③ キャッシュ・フロー当連結会計年度末における現金及び現金同等物は、前連結会計年度末比150億5千7百万円減の493億7千7百万円となりました。当連結会計年度における各キャッシュ・フローの状況とそれらの要因は次のとおりです。(営業活動によるキャッシュ・フロー)営業活動による資金は、棚卸資産の増加等により収入が減少したものの、税金等調整前当期純利益の増加等により収入が増加し、前連結会計年度比31億3千3百万円収入増の、412億5百万円の収入となりました。
(投資活動によるキャッシュ・フロー)
投資活動による資金は、有形固定資産の取得による支出の増加等により、前連結会計年度比146億1千8百万円支出増の、499億円の支出となりました。
(財務活動によるキャッシュ・フロー)
財務活動による資金は、長期借入金の返済による支出の増加等により、前連結会計年度比118億4千1百万円収入減の、106億2千9百万円の支出となりました。
④ 生産、受注及び販売の状況
a. 生産実績当連結会計年度における生産実績をセグメントごとに示すと、次のとおりであります。
セグメントの名称
金額(百万円)
前期比(%)
黒鉛電極事業
67,552
+48.8
カーボンブラック事業
137,110
+39.8
ファインカーボン事業
53,540
+27.1
スメルティング&ライニング事業
65,203
+31.2
工業炉及び関連製品事業
16,827
△10.3
その他事業
11,327
△5.5
合計
351,560
+32.1
(注) 1.セグメント間取引については、相殺消去しております。2.金額は、販売価格によっております。
b. 受注実績当連結会計年度における受注実績をセグメントごとに示すと、次のとおりであります。なお、工業炉及び関連製品については、受注生産を行っております。
セグメントの名称
受注高(百万円)
前期比(%)
受注残高(百万円)
前期比(%)
工業炉及び関連製品事業
13,071
△32.8
15,249
△15.2
合計
13,071
△32.8
15,249
△15.2
(注) セグメント間取引については、相殺消去しております。
c. 販売実績当連結会計年度における販売実績をセグメントごとに示すと、次のとおりであります。
セグメントの名称
金額(百万円)
前期比(%)
黒鉛電極事業
59,630
+46.8
カーボンブラック事業
138,484
+39.2
ファインカーボン事業
49,393
+26.2
スメルティング&ライニング事業
65,203
+31.2
工業炉及び関連製品事業
16,272
△9.7
その他事業
11,387
△4.5
合計
340,371
+31.5
(注) セグメント間取引については、相殺消去しております。
(2) 経営者の視点による経営成績等の状況による分析・検討内容経営者の視点による当社グループの経営成績等の状況に関する認識及び分析・検討内容は次のとおりであります。文中の将来に関する事項は、当連結会計年度末現在において当社グループが判断したものであります。

### 提供データ
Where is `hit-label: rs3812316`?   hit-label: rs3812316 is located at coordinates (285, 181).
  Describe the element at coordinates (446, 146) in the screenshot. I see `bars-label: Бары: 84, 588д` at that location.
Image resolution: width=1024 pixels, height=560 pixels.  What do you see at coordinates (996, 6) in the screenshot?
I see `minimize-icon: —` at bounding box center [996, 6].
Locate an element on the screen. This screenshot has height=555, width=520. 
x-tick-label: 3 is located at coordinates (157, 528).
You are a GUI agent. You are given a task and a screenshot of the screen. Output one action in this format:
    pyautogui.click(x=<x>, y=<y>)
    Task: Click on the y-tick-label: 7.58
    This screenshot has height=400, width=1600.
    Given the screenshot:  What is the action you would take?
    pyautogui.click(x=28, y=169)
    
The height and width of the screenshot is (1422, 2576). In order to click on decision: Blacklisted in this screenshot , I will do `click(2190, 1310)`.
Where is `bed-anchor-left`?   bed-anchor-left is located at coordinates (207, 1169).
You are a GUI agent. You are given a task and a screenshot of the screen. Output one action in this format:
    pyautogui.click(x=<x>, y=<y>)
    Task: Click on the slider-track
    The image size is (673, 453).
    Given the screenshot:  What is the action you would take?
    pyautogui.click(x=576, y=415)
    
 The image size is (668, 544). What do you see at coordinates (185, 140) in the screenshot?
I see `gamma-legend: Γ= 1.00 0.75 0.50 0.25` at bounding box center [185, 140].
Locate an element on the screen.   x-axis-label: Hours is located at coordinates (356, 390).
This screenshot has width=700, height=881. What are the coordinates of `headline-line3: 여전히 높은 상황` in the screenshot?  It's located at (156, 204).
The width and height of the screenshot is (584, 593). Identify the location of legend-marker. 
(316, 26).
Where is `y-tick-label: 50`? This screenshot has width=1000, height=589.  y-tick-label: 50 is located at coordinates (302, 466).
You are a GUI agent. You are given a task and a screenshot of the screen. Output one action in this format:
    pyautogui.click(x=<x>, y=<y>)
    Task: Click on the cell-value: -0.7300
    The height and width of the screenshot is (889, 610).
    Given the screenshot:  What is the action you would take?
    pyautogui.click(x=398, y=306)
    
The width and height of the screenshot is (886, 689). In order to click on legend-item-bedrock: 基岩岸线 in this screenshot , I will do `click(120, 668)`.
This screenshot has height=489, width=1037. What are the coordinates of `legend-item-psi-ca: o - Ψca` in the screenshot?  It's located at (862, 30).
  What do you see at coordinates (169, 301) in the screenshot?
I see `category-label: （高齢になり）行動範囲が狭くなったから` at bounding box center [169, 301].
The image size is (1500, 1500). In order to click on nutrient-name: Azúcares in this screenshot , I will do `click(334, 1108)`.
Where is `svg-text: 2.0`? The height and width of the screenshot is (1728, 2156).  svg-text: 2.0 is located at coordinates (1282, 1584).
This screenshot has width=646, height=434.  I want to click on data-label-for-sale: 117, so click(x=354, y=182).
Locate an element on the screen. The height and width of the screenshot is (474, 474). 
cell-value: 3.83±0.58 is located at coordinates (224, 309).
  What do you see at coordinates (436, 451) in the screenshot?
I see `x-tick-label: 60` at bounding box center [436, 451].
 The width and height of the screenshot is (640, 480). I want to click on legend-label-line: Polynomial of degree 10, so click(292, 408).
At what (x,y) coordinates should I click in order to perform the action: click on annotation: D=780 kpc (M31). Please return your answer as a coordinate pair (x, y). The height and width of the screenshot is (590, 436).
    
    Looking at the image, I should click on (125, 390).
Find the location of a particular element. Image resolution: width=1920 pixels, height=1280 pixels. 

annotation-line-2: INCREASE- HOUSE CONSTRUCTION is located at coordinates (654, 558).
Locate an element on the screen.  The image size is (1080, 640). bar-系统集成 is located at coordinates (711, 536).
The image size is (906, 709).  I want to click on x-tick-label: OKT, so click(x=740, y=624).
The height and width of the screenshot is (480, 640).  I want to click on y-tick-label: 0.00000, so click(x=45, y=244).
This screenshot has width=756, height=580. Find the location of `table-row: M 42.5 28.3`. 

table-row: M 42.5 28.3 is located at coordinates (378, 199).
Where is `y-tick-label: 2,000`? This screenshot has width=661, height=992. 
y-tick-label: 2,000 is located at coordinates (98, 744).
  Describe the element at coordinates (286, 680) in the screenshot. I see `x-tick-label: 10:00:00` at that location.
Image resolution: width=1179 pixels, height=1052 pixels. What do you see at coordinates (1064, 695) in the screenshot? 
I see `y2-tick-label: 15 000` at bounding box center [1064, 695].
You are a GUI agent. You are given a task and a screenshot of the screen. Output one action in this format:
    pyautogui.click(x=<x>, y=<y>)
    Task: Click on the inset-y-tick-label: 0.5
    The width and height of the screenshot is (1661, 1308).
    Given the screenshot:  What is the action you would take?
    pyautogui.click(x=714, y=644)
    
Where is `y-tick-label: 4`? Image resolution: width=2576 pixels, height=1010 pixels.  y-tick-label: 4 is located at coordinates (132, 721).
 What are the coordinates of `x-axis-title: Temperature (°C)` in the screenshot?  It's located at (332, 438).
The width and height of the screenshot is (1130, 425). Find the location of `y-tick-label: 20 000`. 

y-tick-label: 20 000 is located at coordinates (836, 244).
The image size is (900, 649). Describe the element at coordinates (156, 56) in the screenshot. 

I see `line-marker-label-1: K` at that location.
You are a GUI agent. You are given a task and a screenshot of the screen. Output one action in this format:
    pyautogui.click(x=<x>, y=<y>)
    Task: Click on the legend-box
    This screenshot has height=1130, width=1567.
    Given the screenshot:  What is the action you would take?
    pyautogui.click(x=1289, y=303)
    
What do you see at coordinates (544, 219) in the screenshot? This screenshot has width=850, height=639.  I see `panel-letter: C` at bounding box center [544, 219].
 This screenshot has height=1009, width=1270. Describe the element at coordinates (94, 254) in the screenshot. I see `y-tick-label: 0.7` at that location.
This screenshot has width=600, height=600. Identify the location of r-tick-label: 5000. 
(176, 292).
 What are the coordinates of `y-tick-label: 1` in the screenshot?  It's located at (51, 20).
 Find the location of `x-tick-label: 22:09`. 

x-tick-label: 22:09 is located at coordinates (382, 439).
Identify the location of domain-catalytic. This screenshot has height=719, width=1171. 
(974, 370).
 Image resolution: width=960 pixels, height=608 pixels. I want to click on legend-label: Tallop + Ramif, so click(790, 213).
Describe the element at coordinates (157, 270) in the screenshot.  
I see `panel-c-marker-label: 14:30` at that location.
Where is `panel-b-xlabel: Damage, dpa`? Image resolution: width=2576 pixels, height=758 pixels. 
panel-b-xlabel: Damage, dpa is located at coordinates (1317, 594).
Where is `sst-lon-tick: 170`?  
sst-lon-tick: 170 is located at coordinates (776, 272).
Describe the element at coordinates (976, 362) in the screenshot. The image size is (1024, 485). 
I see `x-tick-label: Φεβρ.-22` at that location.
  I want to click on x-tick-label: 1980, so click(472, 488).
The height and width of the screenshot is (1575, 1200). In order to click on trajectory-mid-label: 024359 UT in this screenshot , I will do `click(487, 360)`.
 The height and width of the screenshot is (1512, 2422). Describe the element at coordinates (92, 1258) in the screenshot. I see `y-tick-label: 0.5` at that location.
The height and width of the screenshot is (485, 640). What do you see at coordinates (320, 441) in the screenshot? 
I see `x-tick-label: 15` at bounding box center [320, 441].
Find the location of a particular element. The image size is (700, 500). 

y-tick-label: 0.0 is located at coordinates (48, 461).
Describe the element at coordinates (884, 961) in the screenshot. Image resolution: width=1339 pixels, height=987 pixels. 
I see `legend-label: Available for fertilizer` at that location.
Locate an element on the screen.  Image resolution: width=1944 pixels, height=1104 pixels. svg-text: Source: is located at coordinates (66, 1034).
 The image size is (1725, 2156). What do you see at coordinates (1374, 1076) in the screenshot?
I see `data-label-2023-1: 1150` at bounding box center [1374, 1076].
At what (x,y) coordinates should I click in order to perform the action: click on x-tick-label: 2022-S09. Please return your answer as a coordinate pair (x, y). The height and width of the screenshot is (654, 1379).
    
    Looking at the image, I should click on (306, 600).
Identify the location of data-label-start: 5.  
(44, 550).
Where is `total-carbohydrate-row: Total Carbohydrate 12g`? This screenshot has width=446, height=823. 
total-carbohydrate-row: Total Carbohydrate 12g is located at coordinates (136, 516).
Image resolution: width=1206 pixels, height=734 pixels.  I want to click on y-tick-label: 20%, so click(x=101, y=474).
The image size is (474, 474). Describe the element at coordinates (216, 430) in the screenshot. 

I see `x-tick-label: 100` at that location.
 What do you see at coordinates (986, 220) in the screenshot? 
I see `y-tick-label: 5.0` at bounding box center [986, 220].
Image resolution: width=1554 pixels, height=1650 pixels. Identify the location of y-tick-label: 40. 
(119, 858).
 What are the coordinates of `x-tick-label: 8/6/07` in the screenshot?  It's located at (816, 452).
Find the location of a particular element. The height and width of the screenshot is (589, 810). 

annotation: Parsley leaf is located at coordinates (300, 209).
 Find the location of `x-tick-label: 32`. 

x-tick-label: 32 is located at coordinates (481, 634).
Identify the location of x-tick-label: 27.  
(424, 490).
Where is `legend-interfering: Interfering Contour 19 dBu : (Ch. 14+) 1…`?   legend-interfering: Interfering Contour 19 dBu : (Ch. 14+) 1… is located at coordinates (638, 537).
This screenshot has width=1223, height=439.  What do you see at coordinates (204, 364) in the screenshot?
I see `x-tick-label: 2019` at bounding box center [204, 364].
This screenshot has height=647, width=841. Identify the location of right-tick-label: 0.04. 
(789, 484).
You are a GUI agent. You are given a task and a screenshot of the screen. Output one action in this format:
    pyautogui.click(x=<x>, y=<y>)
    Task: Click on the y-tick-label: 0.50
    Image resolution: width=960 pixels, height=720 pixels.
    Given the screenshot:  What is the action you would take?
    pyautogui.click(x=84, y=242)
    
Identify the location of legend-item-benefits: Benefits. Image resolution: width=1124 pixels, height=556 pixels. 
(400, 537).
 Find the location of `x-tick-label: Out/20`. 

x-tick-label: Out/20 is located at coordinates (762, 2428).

### やること
• 1. 業績報告の抜粋によると、当連結会計年度末の現金及び現金同等物の残高はいくらですか。
• 2. 業績報告の抜粋の最後の文に続けて、本文を書き継いでください。
提供データの各行は、本文とは別の資料です。

### 項目別の解答
• 1. 493億7千7百万円です。

• 2.
①
当連結会計年度の経営成績等の状況に関する認識及び分析・検討内容
当連結会計年度の売上高は、カーボンブラック事業における原料油価格高騰に伴う価格転嫁や黒鉛電極事業における販売数量増加により、前期比31.5%増の3,403億7千1百万円となりました。売上原価率は、前期比で概ね横ばいとなり、0.3%ポイントダウンの72.4%となりました。
販売費及び一般管理費は売上高増加に伴う販売費の増加及び従業員給与賞与額の増加等により、前期比16.0%増の534億6千3百万円となりました。この結果、営業利益は前期比64.7%増の405億8千8百万円となりました。営業外収益については、為替差益の増加等により、前期比74.3%増の43億6千8百万円となりました。営業外費用については、概ね前期並みとなる24億3千6百万円となりました。特別利益については、当社及び連結子会社において投資有価証券売却益5億4千4百万円を計上しております。特別損失については、当社及び連結子会社において製造設備増強を目的とした設備入替等により発生した固定資産除却損6億2千4百万円を計上しております。この結果、税金等調整前当期純利益は前期比80.3%増の421億1千1百万円となりました。法人税、住民税及び事業税と法人税等調整額の合計は、前期比大幅増の147億8千2百万円となり、また、非支配株主に帰属する当期純利益に49億1千万円を計上しました。この結果、親会社株主に帰属する当期純利益は前期比39.2%増の224億1千8百万円となりました。また、当連結会計年度末の総資産については、流動資産は売掛金や棚卸資産の増加等により、前期比315億4千1百万円増の2,466億9千1百万円となり、固定資産は有形固定資産及び投資有価証券等の増加により、前期比324億2千万円増の3,297億7千3百万円となりました。
② 資本の財源及び資金の流動性についての分析
a. キャッシュ・フローキャッシュ・フローの状況については、 (1) ③ キャッシュ・フローに記載のとおりであります。
b. 財務政策当社グループは、成長投資の実行と安定的な事業運営を維持するため、資本効率を高めつつ、資金調達手段の多様化による安定性維持及び流動性確保と金融費用の抑制を図ることを基本方針としております。グループの資金は、本社にて一括調達・グローバルキャッシュマネジメントシステムを活用した運用を行うことにより、手元資金の効率性を高めています。手元資金を上回る大型投資案件を実行する場合には、金融機関からの借入や社債などの負債調達を基本に、調達手段や市況環境に応じて、柔軟に調達手段を選択していきます。また、金利変動リスクや流動性リスクについては、多面的にモニタリングや分析を行い、リスク量をコントロールしつつ金融費用の抑制を図っております。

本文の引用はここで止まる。